═══ Page excerpt

AMSR Training teaches clinicians and other healthcare professionals who conduct suicide risk assessments how to determine the level of suicide risk for an individual. A risk formulation is developed for each individual, taking into consideration their current circumstances. AMSR Training then provides a structure for the clinical provider which can be used in the development of a collaborative treatment and safety plan. AMSR Training includes the latest research-informed suicide risk assessment and risk formulation to be used in a variety of care settings. A training manual will be sent to you before the training session. This training is made possible through the The Fred Steffen Fund for Professional Development.

Tony Watkins, MA MFT the executive director of clinical education and counseling services for Campbellsville University. He is a Master Trainer for Assessing and Managing Suicide Risk (AMSR), Question, Persuade, Refer (QPR) and Applied Suicide Intervention Skills Training (ASIST) and Mental Health First Aid (adult and youth). Tony has provided training to thousands of mental health professionals and non-professionals to identify and support individuals at risk of suicide. Tony provides continuing education training on a wide variety of mental health treatment topics to mental health professionals across the country.

══════

> _The problem_
Pick up the AMSR training description after its final sentence and continue it. The listing that follows is separate material and has nothing to do with the AMSR training text.

═══ Data

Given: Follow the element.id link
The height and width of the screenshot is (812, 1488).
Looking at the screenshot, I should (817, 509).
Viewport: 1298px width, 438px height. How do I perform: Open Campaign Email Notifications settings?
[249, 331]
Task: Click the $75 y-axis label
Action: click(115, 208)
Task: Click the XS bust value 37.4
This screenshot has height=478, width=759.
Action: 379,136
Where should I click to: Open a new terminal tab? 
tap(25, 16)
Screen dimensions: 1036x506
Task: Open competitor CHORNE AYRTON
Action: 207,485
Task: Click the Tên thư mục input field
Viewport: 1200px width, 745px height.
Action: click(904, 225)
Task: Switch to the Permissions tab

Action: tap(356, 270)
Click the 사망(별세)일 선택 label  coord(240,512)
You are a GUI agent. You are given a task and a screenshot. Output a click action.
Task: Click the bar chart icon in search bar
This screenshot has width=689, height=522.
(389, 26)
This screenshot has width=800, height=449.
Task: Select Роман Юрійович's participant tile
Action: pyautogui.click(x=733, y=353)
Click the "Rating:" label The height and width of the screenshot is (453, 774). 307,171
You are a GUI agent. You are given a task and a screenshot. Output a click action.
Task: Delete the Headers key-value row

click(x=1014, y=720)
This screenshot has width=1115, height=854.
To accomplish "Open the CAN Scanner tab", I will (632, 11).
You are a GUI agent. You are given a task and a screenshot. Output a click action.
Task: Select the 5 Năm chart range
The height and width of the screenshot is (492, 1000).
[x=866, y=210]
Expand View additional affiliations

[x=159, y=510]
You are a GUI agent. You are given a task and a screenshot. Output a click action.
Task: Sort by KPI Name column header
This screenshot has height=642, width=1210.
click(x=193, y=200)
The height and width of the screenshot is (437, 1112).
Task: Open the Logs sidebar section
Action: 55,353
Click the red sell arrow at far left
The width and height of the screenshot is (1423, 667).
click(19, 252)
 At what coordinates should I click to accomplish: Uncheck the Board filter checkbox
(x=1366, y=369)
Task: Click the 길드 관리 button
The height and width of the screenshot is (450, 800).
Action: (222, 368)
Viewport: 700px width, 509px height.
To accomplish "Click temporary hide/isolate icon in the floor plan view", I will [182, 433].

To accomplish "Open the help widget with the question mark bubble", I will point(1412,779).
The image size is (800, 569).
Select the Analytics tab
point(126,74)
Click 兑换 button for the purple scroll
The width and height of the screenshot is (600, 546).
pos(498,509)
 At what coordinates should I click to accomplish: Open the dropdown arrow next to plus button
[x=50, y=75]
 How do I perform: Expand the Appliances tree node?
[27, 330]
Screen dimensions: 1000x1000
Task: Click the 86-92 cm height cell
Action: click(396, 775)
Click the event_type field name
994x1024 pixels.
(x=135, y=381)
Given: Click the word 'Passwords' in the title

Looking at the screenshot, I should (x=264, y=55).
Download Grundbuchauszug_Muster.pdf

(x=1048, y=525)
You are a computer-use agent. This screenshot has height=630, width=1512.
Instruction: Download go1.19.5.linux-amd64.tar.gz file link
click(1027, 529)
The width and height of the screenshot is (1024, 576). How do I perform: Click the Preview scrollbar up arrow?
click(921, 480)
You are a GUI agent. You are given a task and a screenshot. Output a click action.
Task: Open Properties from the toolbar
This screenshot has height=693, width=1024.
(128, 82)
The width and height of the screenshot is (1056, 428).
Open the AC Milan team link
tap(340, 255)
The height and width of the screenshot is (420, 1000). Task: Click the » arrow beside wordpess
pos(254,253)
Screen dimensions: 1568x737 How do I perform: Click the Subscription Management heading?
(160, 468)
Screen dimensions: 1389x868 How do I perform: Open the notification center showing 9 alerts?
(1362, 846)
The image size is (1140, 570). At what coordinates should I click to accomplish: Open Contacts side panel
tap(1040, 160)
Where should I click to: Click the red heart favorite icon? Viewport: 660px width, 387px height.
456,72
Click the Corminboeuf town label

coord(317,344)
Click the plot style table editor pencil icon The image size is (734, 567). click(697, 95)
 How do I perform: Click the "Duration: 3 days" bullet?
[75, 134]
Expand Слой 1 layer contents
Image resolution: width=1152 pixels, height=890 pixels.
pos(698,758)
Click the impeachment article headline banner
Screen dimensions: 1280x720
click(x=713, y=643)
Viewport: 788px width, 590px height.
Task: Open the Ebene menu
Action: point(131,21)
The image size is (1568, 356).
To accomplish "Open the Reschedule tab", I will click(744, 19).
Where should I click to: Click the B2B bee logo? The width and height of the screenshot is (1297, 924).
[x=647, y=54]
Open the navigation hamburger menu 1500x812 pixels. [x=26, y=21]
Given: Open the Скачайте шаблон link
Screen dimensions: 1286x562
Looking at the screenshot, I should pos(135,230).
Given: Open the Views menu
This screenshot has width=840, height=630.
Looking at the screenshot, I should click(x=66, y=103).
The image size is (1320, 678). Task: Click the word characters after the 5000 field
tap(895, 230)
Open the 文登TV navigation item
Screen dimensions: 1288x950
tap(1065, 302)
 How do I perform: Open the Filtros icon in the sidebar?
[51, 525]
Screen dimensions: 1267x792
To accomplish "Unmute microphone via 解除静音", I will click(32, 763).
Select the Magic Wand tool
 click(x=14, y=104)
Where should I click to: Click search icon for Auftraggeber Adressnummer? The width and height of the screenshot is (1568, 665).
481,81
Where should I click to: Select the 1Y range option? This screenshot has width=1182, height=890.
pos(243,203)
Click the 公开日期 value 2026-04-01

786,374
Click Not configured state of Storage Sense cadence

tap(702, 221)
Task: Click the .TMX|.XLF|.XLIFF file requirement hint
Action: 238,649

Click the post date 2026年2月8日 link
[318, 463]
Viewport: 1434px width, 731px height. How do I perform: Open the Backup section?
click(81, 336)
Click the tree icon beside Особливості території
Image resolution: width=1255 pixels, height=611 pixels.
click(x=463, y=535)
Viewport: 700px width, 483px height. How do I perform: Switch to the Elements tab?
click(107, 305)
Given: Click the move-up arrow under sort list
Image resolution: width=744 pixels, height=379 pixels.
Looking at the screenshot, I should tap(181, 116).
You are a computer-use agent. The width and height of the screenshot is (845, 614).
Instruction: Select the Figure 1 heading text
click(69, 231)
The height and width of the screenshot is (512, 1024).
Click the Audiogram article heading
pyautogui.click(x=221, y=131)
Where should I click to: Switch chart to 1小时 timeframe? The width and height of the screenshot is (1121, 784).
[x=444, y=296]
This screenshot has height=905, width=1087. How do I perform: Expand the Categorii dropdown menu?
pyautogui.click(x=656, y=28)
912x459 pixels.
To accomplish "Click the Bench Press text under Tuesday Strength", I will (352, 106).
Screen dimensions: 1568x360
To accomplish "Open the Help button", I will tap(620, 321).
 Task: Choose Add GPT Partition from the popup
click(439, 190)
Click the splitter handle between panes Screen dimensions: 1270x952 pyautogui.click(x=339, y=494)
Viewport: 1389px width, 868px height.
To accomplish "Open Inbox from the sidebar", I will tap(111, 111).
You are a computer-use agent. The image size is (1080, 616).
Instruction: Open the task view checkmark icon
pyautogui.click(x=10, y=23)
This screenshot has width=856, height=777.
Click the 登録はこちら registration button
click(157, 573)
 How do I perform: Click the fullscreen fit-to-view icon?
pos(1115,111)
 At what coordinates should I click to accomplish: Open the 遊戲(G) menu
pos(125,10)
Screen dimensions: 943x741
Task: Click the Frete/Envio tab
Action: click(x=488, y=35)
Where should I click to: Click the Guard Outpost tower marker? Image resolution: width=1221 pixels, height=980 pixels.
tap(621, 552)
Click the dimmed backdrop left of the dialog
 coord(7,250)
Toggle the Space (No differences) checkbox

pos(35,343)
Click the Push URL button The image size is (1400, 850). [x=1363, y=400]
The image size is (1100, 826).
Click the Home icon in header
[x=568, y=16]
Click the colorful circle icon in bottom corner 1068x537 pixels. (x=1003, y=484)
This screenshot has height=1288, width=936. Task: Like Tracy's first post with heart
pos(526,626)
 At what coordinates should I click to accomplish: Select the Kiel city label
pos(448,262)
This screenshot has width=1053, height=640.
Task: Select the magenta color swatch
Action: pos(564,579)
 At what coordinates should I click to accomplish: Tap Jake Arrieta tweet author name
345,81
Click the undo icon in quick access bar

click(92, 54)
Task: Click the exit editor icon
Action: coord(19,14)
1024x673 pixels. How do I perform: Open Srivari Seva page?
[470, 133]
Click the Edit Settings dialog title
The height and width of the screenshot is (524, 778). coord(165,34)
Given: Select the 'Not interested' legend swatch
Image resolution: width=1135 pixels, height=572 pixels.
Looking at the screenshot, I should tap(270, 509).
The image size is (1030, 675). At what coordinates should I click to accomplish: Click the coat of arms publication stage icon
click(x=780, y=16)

══════

> _Written response_
This session costs $135. JCFS staff to register through the LMS. Non-JCFS staff Register Here. 
6.5 CEUS for social workers, psychologists and counselors.

Learning Objectives:

  1. I understand how to learn how to manage reactions related to suicide and maintain a collaborative, non-adversarial stance.
  2. My understanding of the definitions and language used when talking about suicide, and the data that are relevant to addressing suicide including risk and protective factors, warning signs, and precipitating factors has increased.
  3. I am able to identify key points in treatment when a suicide assessment should occur, the type of information to gather to inform the assessment, and ways to build trust and thus elicit key information about the client’s risk of suicide.
  4. I have an improved ability to select an evidence-based suicide prevention intervention based on a formulation of the client’s suicide risk.